Intanto, occorre ricordare che si parla di impianto centralizzato quando un unico sistema di generazione del calore serve più edifici o più unità immobiliari (ad esempio un condominio, un complesso di edifici pubblici, o un campus aziendale). Il Conto Termico 3.0 incentiva questi interventi solo se sostitutivi di impianti esistenti e solo se rispettano le seguenti regole.
a) Il dimensionamento della potenza nominale del nuovo
generatore
“Il dimensionamento della potenza nominale del nuovo
generatore, asseverato da un tecnico abilitato, deve essere basato
sul calcolo dei reali fabbisogni termici dell’insieme di edifici,
in conformità alla normativa tecnica UNI.”
Significa che:
- la potenza del nuovo impianto deve essere proporzionata ai fabbisogni reali dell’intero complesso servito (non sovradimensionata né sottodimensionata);
- il tecnico abilitato (ingegnere, architetto, perito o geometra abilitato alla progettazione termotecnica) deve asseverare il calcolo, ossia dichiarare con responsabilità professionale che la potenza è corretta;
- il calcolo deve seguire le norme UNI di riferimento (in particolare la serie UNI/TS 11300 sul fabbisogno energetico per la climatizzazione e produzione di ACS).
b) Disponibilità e unicità del soggetto responsabile
“Gli edifici e le unità immobiliari devono essere nella
disponibilità di un unico soggetto ammesso e l’intervento deve
essere nella disponibilità di un unico soggetto
responsabile.”
Questo punto è giuridico e amministrativo:
- Tutti gli edifici o unità serviti dal nuovo impianto devono
appartenere o essere nella disponibilità di un unico soggetto
ammesso (cioè di chi richiede l’incentivo).
Esempi:- un Comune che riunisce più edifici pubblici sotto un’unica centrale termica;
- un’azienda con più stabilimenti o corpi di fabbrica;
- un condominio con impianto centralizzato, purché l’istanza sia presentata da un unico rappresentante (amministratore).
- L’intervento deve essere nella disponibilità di un solo soggetto responsabile, cioè colui che sostiene le spese e stipula il contratto con il GSE.
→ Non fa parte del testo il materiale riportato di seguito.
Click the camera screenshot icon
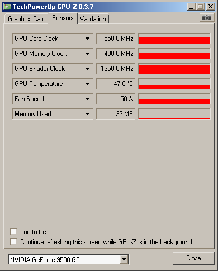click(x=207, y=18)
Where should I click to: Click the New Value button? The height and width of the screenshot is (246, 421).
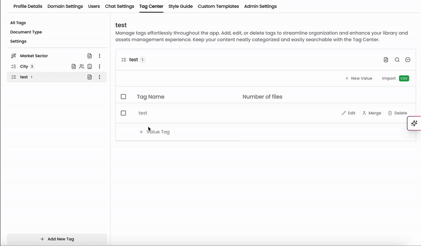[358, 78]
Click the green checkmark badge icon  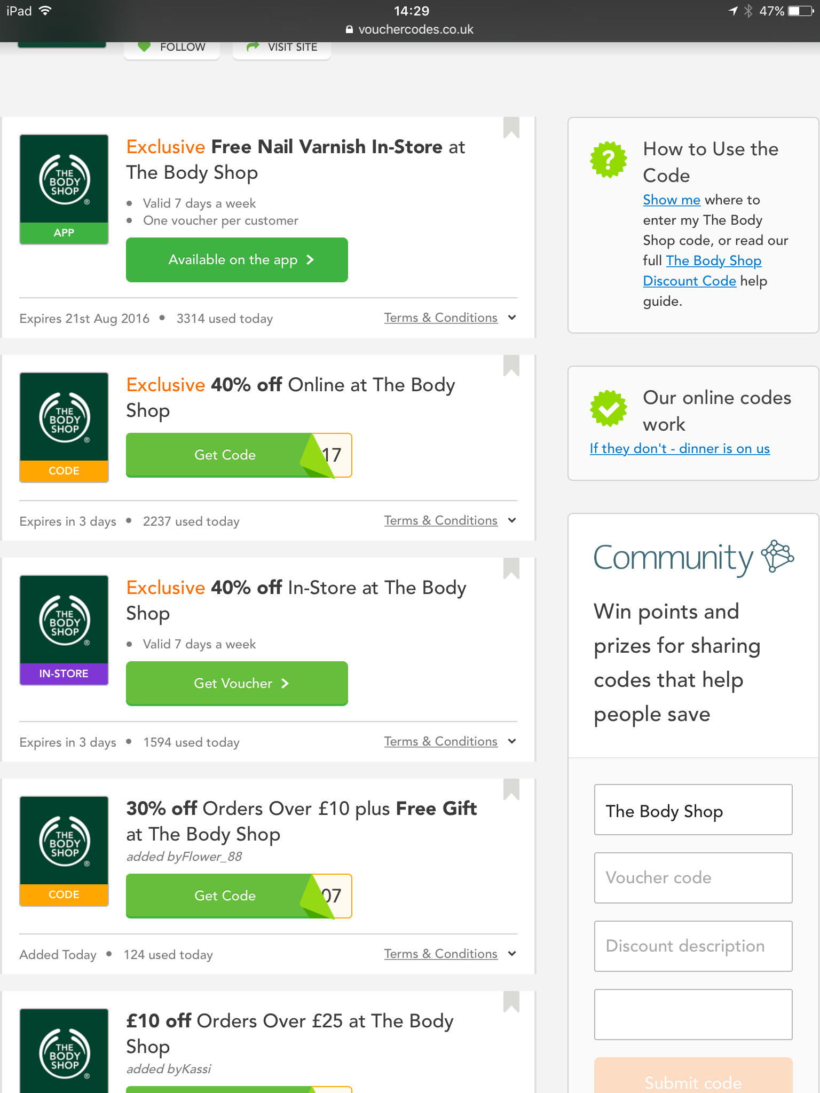(608, 408)
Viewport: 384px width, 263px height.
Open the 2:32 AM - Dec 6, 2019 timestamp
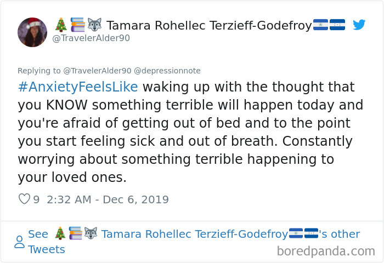(x=108, y=199)
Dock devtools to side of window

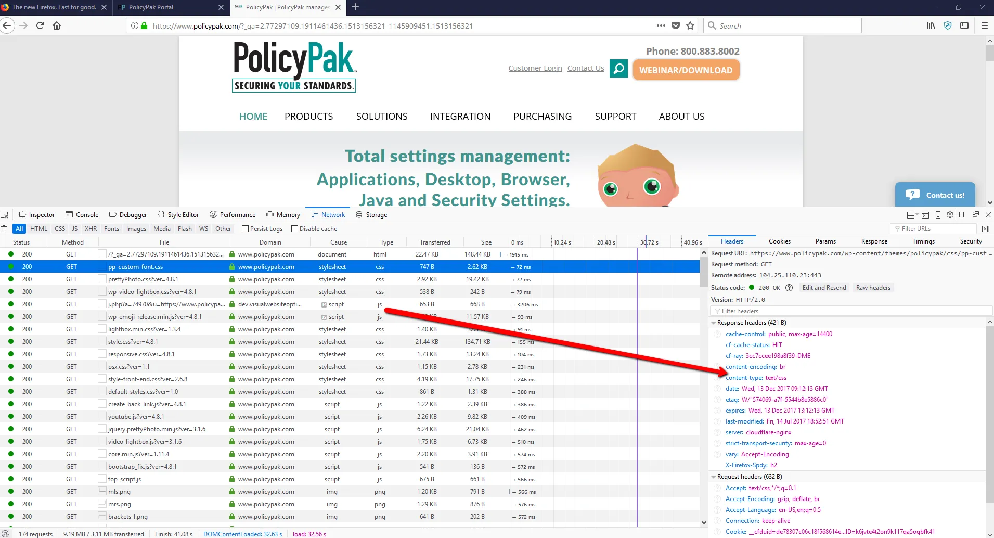coord(962,215)
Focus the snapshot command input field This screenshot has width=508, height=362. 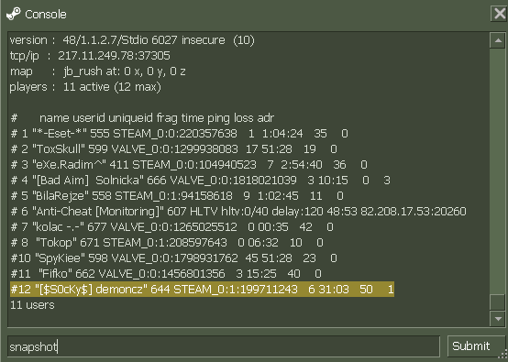[224, 346]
Il GSE deve, dunque, avere un unico interlocutore amministrativo e fiscale.
c) Compatibilità e preesistenza degli impianti
“Nel caso di più edifici, gli stessi devono essere dotati di
impianti di climatizzazione invernale e ciascun generatore
preesistente deve essere compatibile con le condizioni previste
all’allegato I al presente decreto.”
Significa che:
- tutti gli edifici coinvolti devono avere un impianto preesistente, come già richiesto dal comma 2;
- i generatori esistenti devono essere conformi o documentabili secondo i criteri tecnici dell’allegato I (ad esempio: impianti funzionanti, correttamente dimensionati, con rendimento e classe emissiva rilevabili).
d) Produzione centralizzata di acqua calda sanitaria (ACS)
“Il nuovo impianto di climatizzazione invernale può essere
adibito anche alla produzione centralizzata di acqua calda
sanitaria.”
Questo ultimo inciso estende il beneficio:
- il nuovo impianto centralizzato può servire non solo per il riscaldamento, ma anche per la produzione di acqua calda sanitaria (ACS);
- in tal caso, l’impianto diventa più efficiente e integrato, con possibile incremento dell’incentivo per le spese connesse.